How tall are Friesian horses?
Friesian stallions must be at least 1.60M by the age of four and mares must be at least 1.55M. However, between 1.58M and 1.65M is considered ideal.
How many Dutch registered Friesian horses are there in Great Britain and Ireland?
There are currently over 1000 Friesian horses in Great Britain and Ireland with numbers increasing steadily. Numbers vary at any given time due to imports, births, deaths etc.
What is an Inspection?
An Inspection is an evaluation of horses here in Great Britain and Ireland by official judges from the Netherlands. Once a year qualified judges from Het Friesch Paarden-Stamboek ("FPS") are sent here to inspect, register and grade our horses. This is a thorough evaluation process which helps us to upgrade our breeding programmes.
How do I know I am buying a Quality Registered Friesian Horse?
The KFPS is the ONLY registry for Friesian Horses world-wide. This Registry was founded in 1879 and today's Dutch registered Friesian horses are the result of over a century of rigorous evaluation and selection of breeding stock. A horse whose papers are not issued by the KFPS will not be recognised as a Friesian horse. Prospective purchasers should obtain a photocopy of the papers before going to look at the horse to ascertain that the horse was indeed registered at Drachten.
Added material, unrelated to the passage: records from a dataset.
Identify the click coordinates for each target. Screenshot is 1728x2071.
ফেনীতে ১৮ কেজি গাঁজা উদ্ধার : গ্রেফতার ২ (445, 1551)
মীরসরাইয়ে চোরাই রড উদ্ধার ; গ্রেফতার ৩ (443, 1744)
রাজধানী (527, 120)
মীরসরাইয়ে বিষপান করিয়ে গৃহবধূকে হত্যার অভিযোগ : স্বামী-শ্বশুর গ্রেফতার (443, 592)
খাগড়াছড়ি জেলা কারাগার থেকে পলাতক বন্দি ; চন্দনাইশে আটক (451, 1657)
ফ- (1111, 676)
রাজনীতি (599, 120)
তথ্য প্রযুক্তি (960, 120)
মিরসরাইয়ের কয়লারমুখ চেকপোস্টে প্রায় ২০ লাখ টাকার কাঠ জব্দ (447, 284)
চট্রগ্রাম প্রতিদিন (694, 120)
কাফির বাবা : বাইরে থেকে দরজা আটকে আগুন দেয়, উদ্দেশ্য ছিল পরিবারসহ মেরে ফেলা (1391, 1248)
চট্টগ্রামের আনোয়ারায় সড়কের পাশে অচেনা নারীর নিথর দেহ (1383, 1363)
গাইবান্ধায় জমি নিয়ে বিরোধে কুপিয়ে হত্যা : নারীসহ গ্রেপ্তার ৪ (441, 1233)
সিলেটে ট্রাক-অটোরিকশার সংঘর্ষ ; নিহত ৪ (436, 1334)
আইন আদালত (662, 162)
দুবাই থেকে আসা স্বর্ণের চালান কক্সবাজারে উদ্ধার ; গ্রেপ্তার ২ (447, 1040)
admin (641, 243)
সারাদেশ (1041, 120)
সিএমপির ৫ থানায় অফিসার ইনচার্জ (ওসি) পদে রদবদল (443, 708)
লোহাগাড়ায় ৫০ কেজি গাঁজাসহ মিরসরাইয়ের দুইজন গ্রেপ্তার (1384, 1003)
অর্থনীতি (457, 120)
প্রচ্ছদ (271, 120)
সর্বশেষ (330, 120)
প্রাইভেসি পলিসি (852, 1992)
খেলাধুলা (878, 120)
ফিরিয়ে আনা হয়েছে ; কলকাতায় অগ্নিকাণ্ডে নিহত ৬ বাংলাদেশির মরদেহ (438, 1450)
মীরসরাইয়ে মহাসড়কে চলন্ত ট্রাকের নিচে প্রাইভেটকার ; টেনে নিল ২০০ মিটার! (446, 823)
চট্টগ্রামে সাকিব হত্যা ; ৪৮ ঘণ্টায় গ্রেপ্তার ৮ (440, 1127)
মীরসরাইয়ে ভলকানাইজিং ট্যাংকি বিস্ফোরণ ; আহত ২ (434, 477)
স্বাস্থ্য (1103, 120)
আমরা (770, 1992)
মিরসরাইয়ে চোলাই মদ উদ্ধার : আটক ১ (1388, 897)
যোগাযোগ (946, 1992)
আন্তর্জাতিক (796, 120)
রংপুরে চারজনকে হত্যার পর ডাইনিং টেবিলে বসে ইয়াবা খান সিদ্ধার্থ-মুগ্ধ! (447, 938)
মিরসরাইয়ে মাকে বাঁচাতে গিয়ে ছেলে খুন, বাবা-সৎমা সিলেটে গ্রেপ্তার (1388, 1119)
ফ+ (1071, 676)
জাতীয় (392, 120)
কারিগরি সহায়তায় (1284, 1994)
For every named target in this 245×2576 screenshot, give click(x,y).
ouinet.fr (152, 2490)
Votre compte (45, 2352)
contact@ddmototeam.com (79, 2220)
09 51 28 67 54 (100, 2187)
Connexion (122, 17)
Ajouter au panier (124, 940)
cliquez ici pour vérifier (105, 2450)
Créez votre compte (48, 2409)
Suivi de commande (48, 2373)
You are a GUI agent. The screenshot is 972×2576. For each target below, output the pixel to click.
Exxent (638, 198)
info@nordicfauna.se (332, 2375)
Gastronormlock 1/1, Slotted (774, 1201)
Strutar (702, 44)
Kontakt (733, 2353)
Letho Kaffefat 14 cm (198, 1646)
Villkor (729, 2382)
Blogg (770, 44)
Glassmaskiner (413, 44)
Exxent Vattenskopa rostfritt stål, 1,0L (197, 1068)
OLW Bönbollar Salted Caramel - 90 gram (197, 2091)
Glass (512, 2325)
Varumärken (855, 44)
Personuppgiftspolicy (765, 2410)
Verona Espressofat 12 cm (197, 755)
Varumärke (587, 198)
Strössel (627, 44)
After 1986 it became compulsory for registered horses to have a number tattooed on their tongues. (Although not compulsory, many horses born before 1986 were also tattooed.) Foals born and registered since 1997 have been given a unique microchip by the FPS instead of the tongue tattoo. You should ensure that the tongue number or microchip number recorded on the registration paper is the same as that of the horse.
From where can I purchase a Friesian horse and what will it cost?
Purebred Friesian horses are not so much of a rarity in Great Britain and Ireland with a number of dealers now importing horses with a wide variety of qualities. There are still only a handful of breeders in the UK who breed in line with the breeding goals and policies of the KFPS. While Friesian horses are quite expensive, prices vary widely depending on age, breeding, gender, quality, training and vendor. Should you purchase a horse directly from the Netherlands, a very rough guide might be: £3,000 for a colt, £4,000 for a filly, £5,000 for a gelding, £6,000 for a studbook mare, £7,000 for a star gelding and between £6,000 to £12,000 for a star mare. Do bear in mind you will have the cost of health papers and shipping, along with the cost of your trip to the Netherlands to add to your budget. If purchasing from the UK you can expect the prices to be somewhat higher, particularly with the Euro being so strong against the pound at the moment. The seller will have paid for transport and often additional training so you could of course pay less or a lot more! The Association cannot refer you to specific farms but do recommend you go directly to the breeders whether in the UK or the Netherlands. It is also worth looking at the Sales page on the website where members advertise their horses for sale from time to time.
Is cross breeding allowed?
Cross Breeding Friesian horses with other breeds is absolutely forbidden and registration papers cannot be issued to the offspring resulting from such cross breeding. Only approved breeding stallions can be used as sires and only to FPS registered mares. FHAGBI has a list of approved stallions.
My FPS Passport does not have a section IX relating to medicinal treatment record and choice for slaughter or not for human consumption?
The older FPS grey/yellow passport does not contain this but on application to Julian Atkins an insert form can be supplied to conform to DEFRA regulations. Please contact him on JCCA2012@btinternet.com
What is the cost of membership for 2011?
Full Membership £60.00 (£55.00 if paying by direct debit)
Friend Membership £20.00*
Memberships run from 1st January to 31st December
New members are required to pay an additional "one off" payment of £20.00 to cover the costs of the various Rule Books and the initial administration costs between FHAGBI and the FPS.